In the classroom, I found the skills I'd picked up hitchhiking to be very useful. One, always be willing to apologize for cultural misunderstanding. These were common, and one just had to prove that one was truly sorry for crossing the line. Second, a good story always helps. I drew on my experience to tell stories about when one would use a grammatical structure. The requirement here would be that the story should be interesting; I was good at this. Another requirement was that people through different cultures should be able to understand and appreciate it. Finally, life is a performance; when you're on, you stay on, until you're backstage. And finally, think before you speak. It's incredibly easy to say the wrong thing.

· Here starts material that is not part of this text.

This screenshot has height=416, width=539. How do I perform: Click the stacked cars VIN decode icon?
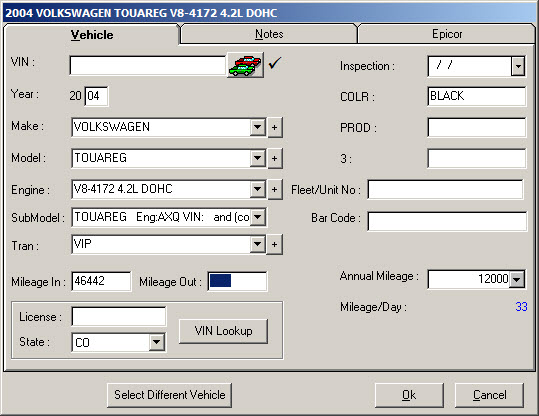click(245, 65)
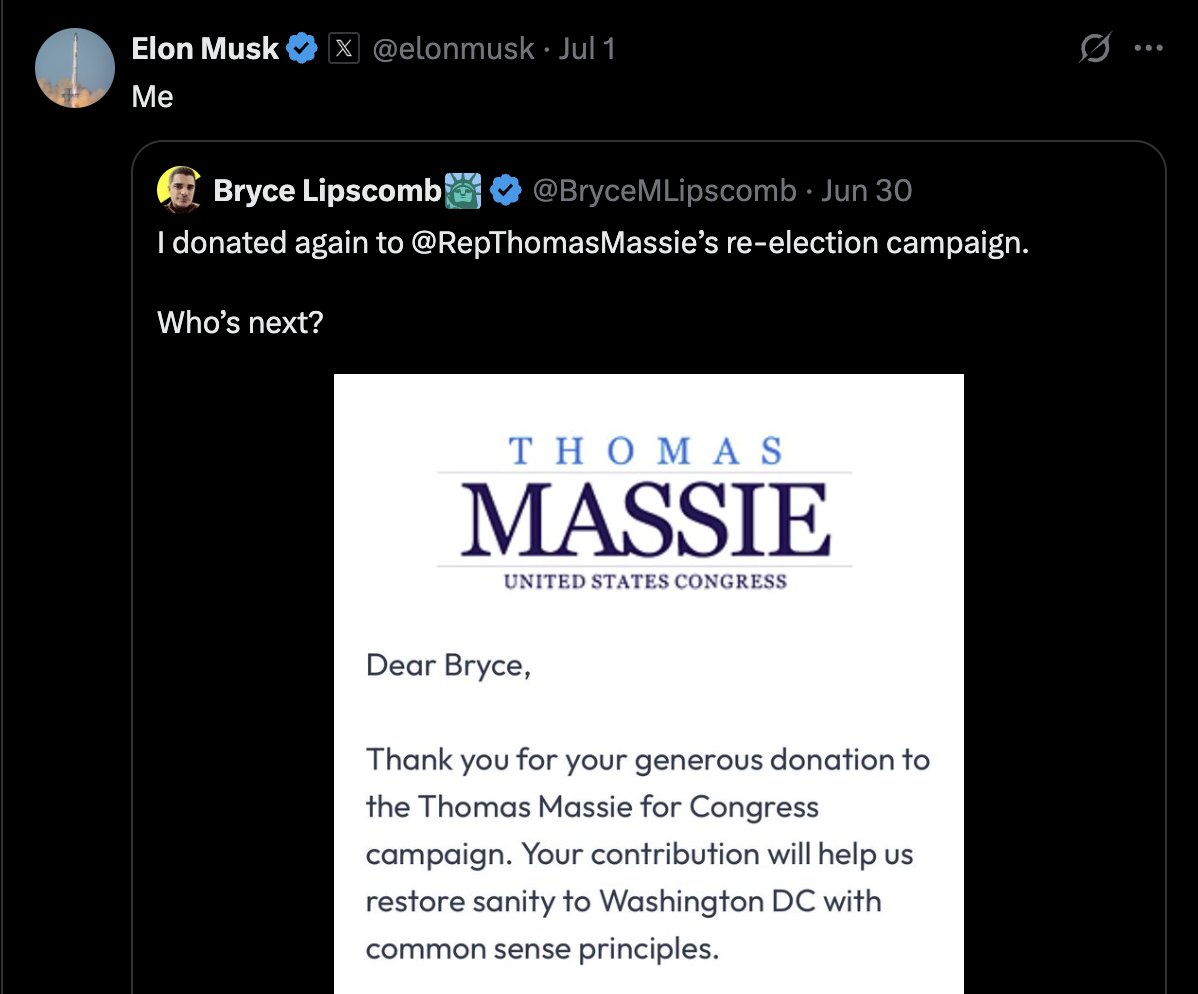Screen dimensions: 1198x994
Task: Open the Jun 30 timestamp of quoted post
Action: (x=866, y=190)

One thing about teaching ESL was that off-duty, I tended away from being too self-monitoring, too formal, even grammatical. I would bring home the stuff my students would say, and use it. Or I would bring home the habit of repeating and rephrasing things until people got mad at me for assuming they were unable to understand. I had trouble switching from one world to another. This was another pattern that was to last for many years.

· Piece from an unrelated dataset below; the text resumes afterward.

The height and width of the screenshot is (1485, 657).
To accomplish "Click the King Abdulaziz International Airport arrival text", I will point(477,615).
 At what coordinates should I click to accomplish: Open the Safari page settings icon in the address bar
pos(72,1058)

One advantage of ESL was that students were invariably polite and respectful, though I've found American students to be the same; still, over the years I've learned a lot from my students. It was well-suited to my ADD, curious nature; there was always something new to learn. Watching people learn English was like seeing their language in reverse, a mirror image, if you will, where you learn from the trouble they have with English, how things must look to them in their cultural and habitual frameworks. And almost all of these classes were multilingual; with the exception of my two years in Korea, virtually every class I taught had people of different backgrounds in it. When the end of term came, they'd often cook; one had to go to this, because the food was excellent. And then, at their house, or in private, you'd learn a little more about their spartan personal lives, their families, or their ways of adapting to life in the U.S.
Part of teaching in ESL is trying to go to the TESOL conference once a year, always in spring. I've saved that for another post. When I got to Carbondale, I was better able to do this, because they were more supportive in general of our getting out once a year. By now, I've been to fifteen or twenty of them. There are no better people in the world than other TESOL professionals. They've been my closest friends over the years.